In his script for the film, Patrick Ness closely replicates the detail of the book, although there are some notable differences. My major disappointment was with the bringing to life of The Monster. Do a Google image search for Jim Kay’s artwork – all in black-and-white, it is stark and extraordinary, somewhere between the Expressionism of The Cabinet of Dr Caligari (1919) and the work of Edward Gorey. Seen in colour and brought to life by CGI, the film’s monster seems somewhat the lesser. The first images of it as a giant CGI tree tearing itself out of the earth and its insides coming to life with an inner fire seem to lose what was so effective about the original illustrations. In these first scenes, you are uncomfortably aware that what you are seeing before you is a CGI creation, which tends to wrench you out of the crucial suspension of disbelief the film should engender.
The monster does settle in by some of the later scenes and there are striking images of it against the house.
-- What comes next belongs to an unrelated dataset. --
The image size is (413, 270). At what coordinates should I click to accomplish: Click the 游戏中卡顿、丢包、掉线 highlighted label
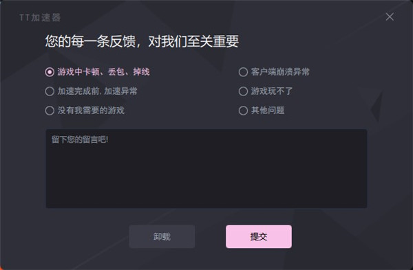click(103, 71)
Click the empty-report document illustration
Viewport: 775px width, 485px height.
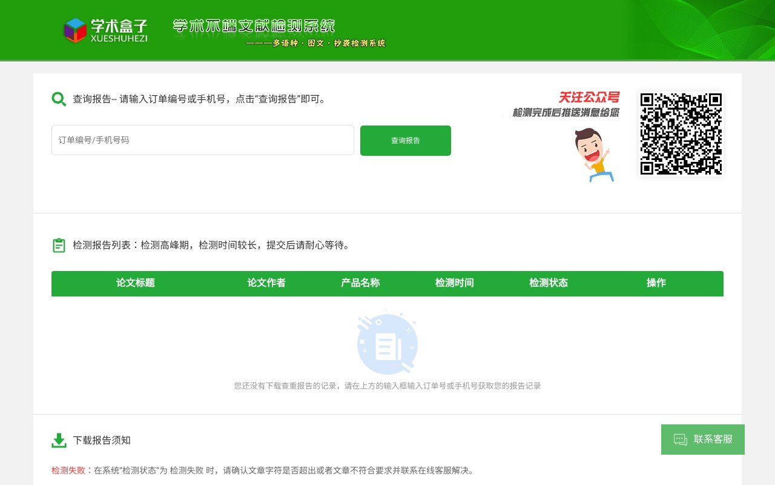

On the other hand, none of these approach the effectiveness of Jim Kay’s drawings. You suspect the best vehicle for the telling of the story would actually have been as an animated film. The French animated black-and-white horror anthology Fear(s) in the Dark (2007) has much more of a sense of what you suspect Kay intended. The one thing you must commend about the film though is the beautiful watercolour animated tales told by the monster.
That said, the film works well enough on its own terms. J.A. Bayona has a feel for the matter-of-fact Englishness that is an essential part of the book. All of the performances are impeccable, even if it is a little jarring watching Sigourney Weaver affecting a British accent (why did the film not cast an English actress in the part you keep wondering?). Lewis MacDougall is definitely a young performer worth keeping an eye on.
A Monster Calls is a film that delves into some incredibly dark places for a children’s film – indeed, there are times where you are left to wonder if what you are watching is a children’s film or one that is made for adults. Ostensibly its themes – the child protagonist, their bildungsroman, the threateningly friendly monster – are classic children’s material but it is hard to imagine children looking to the film as entertainment (I may be wrong), whereas it plays out more aptly as a work made for adults. Bayona has his finger on the emotions and sweeps the film along to its saddening conclusion. It felt like a film where from the outset you suspect that you are going to be crying by the end. On the other hand, maybe the flaw comes in that Bayona carries us to the threshold but not quite across into that outpouring of emotion.